Summer Beauty Ornamental Onion

Allium ‘Summer Beauty’

Description & Overview

Summer Beauty Ornamental Onion is a fine mid-sized onion for nearly any well-drained condition. They are drought tolerant and long-lived. This pink flowering onion puts on a show right in the heat of summer, later than most other onions in the allium family. Expect your onions to attract a range of pollinators like bees and butterflies, while unwanted wildlife like deer and rabbits avoid it.


Core Characteristics

Mature Height: 16-20 inches
Mature Spread: 12 inches
Growth Rate: Perennial
Growth Form: Clumping, Upright
Light Requirements: Full Sun
Site Requirements: Dry
Flower: Lavender-pink
Bloom Period: July-August
Foliage: Green
Fall Color: N/A
Fruit Notes: Not significant

Suggested Uses:

  • Rock Gardens (these plants thrive in well-draining soil. Rocky soils provide great drainage),
  • Border Front (interesting flowers attract attention/sturdy flower stems won’t flop),
  • Cottage Garden (an informal planting where flowers take center stage. A romantic jumble of bulbs, annuals, perennials, flowering shrubs, and climbers),
  • Naturalized Area (the native Nodding Pink Onion, Allium cernuum, will self-seed and spread over large areas),
  • Pollinator Garden (attracts bees, butterflies, and more!)
  • Container Garden (not much room to spread and seed, one single plant will remain small),
  • Cutting garden (unique flowers, fresh or dried, add interest to any bouquet).

Salable #1 Container. Pictures taken late July. Expect different measurements at different times of the year.

Wildlife Value:

Flowers are attractive to bees, butterflies, hummingbirds, and other pollinators. Seeds are attractive to songbirds as a food source. Deer and rabbit resistant.

Maintenance Tips:

Summer Beauty Ornamental Onion is easily grown and maintained. It’s very drought tolerant. Foliage naturally dies back each year and can be removed if needed. This cultivar has sterile seeds and will not spread. Salt tolerant.

Pests/Problems:

While onions in general have no serious issues, there are a few cosmetic (non-lethal) issues that can occur. Bulb rot may occur in soggy or waterlogged sites and is noticed by squeezing the bulbs to feel if they are soft or mushy. Potential insect pests include: aphids, vine weevils, slugs, snails, earwigs, spider mites, and thrips. Thrips are tiny insects that suck plant cells from almost any plant. Damage includes streaks, small white patches, or silvery speckling on leaves. All of these insects can be treated with a few treatments of insecticidal soap.

Leaf Lore:

The Genus name Allium comes from the Latin word for garlic. This cultivar is a winner of the Gold Medal Award presented by the Pennsylvania Horticultural Society. It is also sometimes called the Summer Beauty Lavender Globe Lily.

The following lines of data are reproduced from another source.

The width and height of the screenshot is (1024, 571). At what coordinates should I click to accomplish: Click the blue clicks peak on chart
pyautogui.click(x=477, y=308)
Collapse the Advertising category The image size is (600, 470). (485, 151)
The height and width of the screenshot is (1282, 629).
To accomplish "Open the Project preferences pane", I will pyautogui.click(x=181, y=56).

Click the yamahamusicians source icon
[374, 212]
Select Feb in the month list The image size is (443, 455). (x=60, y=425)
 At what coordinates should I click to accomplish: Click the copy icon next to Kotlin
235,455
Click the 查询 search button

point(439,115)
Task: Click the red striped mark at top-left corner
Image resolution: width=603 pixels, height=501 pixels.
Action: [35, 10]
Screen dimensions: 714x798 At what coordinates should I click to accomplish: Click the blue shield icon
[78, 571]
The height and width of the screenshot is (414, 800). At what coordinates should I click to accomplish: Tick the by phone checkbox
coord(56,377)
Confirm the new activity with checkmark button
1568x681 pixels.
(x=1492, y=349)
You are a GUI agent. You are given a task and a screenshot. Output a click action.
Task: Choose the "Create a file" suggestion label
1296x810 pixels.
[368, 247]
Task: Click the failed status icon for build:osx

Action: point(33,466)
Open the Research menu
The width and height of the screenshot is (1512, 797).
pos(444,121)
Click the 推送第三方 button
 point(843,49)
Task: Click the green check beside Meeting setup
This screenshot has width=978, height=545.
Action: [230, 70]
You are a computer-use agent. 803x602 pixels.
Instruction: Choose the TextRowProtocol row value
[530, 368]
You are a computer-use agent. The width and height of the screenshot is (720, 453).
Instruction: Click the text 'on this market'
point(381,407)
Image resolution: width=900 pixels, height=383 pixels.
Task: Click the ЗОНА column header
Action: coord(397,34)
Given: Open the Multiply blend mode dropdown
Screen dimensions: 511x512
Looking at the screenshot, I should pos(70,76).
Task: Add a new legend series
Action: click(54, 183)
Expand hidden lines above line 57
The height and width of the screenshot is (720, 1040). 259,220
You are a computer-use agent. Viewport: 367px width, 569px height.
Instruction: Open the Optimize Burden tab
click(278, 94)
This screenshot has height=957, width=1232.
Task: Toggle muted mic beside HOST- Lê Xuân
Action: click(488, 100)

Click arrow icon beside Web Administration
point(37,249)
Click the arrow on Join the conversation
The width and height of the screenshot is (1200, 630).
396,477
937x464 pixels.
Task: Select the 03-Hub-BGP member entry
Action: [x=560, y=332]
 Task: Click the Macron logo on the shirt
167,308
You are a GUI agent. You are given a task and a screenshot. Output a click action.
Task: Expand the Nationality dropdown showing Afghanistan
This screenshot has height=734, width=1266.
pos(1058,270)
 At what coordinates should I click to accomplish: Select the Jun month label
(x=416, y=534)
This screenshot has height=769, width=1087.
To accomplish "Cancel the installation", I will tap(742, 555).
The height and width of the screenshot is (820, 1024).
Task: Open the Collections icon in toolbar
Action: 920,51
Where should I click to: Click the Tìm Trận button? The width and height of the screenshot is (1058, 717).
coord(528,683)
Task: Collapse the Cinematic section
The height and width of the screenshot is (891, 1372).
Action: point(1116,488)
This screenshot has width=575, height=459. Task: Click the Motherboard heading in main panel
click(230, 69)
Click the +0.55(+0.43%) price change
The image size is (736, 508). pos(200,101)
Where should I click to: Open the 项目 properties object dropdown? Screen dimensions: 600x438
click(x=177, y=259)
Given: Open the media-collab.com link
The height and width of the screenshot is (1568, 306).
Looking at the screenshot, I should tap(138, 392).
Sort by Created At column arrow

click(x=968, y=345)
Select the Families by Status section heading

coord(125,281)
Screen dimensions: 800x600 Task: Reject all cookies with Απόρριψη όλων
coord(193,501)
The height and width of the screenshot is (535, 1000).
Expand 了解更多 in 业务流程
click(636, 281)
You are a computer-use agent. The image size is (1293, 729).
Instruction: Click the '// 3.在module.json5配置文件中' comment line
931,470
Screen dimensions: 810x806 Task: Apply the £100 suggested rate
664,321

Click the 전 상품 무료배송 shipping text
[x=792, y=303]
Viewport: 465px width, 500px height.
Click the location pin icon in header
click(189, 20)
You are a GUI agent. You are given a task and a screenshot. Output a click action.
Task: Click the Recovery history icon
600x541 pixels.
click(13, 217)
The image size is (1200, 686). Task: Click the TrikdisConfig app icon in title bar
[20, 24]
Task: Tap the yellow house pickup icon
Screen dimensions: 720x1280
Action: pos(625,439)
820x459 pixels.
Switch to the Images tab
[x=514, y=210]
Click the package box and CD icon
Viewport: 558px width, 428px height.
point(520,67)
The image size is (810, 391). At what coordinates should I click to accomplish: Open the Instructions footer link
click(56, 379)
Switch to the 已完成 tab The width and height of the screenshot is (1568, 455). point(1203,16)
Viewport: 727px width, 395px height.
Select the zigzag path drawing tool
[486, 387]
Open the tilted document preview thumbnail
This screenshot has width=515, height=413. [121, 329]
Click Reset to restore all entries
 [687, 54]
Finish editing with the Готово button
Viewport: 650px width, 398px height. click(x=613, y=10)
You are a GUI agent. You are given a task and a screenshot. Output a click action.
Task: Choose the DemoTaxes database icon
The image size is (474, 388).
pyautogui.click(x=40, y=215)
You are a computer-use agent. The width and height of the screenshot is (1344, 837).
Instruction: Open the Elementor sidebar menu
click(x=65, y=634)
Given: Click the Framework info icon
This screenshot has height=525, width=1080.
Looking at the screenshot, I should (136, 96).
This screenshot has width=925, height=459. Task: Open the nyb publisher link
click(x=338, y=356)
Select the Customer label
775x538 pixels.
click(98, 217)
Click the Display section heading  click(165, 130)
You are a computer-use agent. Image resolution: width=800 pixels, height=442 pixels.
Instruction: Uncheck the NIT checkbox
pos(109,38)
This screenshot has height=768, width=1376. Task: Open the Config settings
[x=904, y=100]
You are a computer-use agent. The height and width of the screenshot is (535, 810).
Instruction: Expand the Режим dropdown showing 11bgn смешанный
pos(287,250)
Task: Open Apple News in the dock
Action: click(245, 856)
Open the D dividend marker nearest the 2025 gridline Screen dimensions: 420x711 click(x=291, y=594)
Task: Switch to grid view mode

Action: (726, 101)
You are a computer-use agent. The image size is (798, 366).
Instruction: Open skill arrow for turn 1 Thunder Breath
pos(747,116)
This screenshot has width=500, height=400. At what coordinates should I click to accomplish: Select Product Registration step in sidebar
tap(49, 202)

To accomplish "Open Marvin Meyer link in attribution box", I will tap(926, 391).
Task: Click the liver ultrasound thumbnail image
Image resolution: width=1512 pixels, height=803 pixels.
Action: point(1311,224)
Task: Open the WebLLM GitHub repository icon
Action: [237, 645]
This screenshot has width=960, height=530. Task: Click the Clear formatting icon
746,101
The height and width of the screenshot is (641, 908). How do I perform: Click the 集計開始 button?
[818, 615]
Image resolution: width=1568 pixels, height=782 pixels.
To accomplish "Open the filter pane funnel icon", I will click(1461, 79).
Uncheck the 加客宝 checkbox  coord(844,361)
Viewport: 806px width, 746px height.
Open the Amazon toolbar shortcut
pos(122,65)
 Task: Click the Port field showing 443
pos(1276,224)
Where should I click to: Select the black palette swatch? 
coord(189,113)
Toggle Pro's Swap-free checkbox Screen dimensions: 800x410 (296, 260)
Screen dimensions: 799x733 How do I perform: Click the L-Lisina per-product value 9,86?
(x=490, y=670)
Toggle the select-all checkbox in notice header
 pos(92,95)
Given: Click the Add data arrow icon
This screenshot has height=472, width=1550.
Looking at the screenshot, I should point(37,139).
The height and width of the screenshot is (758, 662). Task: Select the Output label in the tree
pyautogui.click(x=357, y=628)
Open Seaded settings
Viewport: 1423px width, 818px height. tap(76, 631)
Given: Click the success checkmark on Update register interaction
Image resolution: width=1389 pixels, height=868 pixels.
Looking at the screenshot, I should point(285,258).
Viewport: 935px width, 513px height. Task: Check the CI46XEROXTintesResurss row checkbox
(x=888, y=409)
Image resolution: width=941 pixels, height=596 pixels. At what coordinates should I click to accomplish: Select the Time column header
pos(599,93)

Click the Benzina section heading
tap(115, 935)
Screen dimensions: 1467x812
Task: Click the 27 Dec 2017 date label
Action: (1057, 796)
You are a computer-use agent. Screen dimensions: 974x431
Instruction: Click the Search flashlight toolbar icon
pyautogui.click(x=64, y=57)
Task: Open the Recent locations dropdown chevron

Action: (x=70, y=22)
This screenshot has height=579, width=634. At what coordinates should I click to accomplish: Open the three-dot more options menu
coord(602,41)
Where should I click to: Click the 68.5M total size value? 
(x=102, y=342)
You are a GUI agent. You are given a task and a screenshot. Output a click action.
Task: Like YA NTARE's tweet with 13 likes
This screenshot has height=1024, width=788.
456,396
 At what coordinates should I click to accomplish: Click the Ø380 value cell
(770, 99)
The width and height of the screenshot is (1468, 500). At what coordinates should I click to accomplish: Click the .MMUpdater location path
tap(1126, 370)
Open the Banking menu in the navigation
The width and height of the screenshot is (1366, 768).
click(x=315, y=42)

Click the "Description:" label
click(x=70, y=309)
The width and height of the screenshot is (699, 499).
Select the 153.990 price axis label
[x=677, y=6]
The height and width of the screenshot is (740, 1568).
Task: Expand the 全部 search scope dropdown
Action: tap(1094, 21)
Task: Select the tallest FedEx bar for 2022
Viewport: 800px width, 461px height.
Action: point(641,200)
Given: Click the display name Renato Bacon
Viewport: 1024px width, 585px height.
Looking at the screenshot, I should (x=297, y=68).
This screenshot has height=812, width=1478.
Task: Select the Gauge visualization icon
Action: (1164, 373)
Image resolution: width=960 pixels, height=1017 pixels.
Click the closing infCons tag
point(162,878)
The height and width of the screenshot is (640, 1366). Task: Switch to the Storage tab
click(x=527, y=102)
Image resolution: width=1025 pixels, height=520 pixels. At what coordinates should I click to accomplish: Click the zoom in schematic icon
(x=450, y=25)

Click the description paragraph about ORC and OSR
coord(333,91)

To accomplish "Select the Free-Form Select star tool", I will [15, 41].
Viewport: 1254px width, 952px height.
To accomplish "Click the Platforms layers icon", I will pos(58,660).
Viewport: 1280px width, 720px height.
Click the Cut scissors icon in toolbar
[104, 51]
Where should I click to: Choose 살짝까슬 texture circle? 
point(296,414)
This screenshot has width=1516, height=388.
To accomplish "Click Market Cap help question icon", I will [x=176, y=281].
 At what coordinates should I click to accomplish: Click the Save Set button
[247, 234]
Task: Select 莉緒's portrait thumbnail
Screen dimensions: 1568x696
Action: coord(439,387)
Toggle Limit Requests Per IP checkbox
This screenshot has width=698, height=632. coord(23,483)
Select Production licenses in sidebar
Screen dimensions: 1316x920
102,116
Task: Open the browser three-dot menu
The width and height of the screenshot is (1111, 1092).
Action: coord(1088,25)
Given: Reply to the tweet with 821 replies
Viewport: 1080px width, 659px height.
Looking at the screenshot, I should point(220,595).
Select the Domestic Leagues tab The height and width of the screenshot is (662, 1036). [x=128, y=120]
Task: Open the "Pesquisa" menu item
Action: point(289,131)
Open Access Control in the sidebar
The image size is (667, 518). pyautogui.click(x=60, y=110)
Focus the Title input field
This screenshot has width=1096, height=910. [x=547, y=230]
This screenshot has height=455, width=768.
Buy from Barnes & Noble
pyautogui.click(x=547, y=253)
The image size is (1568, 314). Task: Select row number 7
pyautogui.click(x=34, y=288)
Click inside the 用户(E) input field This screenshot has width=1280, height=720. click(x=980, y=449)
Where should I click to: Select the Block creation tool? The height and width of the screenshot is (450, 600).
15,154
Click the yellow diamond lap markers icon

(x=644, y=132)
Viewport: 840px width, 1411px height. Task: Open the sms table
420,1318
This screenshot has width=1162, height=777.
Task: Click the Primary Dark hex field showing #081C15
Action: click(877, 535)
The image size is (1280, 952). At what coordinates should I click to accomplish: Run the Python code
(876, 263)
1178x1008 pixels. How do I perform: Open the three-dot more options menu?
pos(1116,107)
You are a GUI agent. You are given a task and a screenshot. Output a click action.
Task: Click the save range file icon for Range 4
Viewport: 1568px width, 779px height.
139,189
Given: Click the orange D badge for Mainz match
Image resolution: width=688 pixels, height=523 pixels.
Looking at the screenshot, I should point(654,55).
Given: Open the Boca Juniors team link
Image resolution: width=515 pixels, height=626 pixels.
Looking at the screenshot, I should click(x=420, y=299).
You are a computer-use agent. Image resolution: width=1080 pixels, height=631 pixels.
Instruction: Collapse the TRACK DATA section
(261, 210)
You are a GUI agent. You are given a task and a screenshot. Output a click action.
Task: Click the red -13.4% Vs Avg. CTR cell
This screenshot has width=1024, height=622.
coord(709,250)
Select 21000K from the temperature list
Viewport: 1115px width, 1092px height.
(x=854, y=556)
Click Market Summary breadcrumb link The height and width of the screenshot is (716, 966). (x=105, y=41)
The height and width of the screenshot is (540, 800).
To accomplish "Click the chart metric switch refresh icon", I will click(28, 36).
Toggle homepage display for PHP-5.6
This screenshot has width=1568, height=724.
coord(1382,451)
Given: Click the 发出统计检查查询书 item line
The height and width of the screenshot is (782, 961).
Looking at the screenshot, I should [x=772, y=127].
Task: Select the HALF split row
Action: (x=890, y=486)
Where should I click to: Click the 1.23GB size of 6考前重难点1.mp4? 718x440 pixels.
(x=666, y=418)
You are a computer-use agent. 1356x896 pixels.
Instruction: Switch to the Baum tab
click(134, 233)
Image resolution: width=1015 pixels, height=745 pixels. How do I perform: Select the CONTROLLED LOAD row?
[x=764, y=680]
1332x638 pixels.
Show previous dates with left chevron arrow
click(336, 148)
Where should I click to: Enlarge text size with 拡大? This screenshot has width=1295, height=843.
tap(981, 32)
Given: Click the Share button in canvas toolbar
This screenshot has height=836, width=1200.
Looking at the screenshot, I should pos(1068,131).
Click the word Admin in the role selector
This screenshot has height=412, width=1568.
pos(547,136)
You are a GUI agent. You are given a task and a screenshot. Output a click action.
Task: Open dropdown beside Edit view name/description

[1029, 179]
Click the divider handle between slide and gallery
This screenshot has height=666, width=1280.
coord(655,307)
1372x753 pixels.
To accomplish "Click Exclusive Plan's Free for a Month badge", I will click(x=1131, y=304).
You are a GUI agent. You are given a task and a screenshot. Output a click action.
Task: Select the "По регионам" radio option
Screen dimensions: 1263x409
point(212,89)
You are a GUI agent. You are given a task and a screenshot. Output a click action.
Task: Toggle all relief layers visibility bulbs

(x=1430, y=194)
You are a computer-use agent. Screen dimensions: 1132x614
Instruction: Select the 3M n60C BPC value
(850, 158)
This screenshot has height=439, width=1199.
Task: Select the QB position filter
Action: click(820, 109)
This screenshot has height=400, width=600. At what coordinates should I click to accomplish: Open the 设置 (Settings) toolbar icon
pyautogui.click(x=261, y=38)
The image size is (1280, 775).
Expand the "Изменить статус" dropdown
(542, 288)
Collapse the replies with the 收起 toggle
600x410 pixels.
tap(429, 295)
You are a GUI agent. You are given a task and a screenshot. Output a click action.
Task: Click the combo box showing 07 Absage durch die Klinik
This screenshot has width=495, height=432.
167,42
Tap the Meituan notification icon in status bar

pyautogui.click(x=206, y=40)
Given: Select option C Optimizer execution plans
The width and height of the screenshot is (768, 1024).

The bulbs have an extremely strong flavor and can be eaten raw or cooked first. Leaves can also be eaten raw or cooked and add a delicious, strong onion taste to any salad. Flowers can be eaten raw or cooked as well. Medicinally similar to garlic, the entire plant can be used to treat respiratory issues. The juice can be used to treat kidney stones, colds, and sore throats. It can also be used to repel moths, biting insects, and moles.

Companion Plants:

Anise-Hyssop, Coneflower, Coreopsis, Gaillardia, Rudbeckia, Cranesbill, Salvia, Shasta Daisy, Little Bluestem, Butterflyweed

All these plants attract other pollinators and have a wide range of colors for either contrast or consistency. Little Bluestem stays in the general size range but adds fall color when allium begins dying back.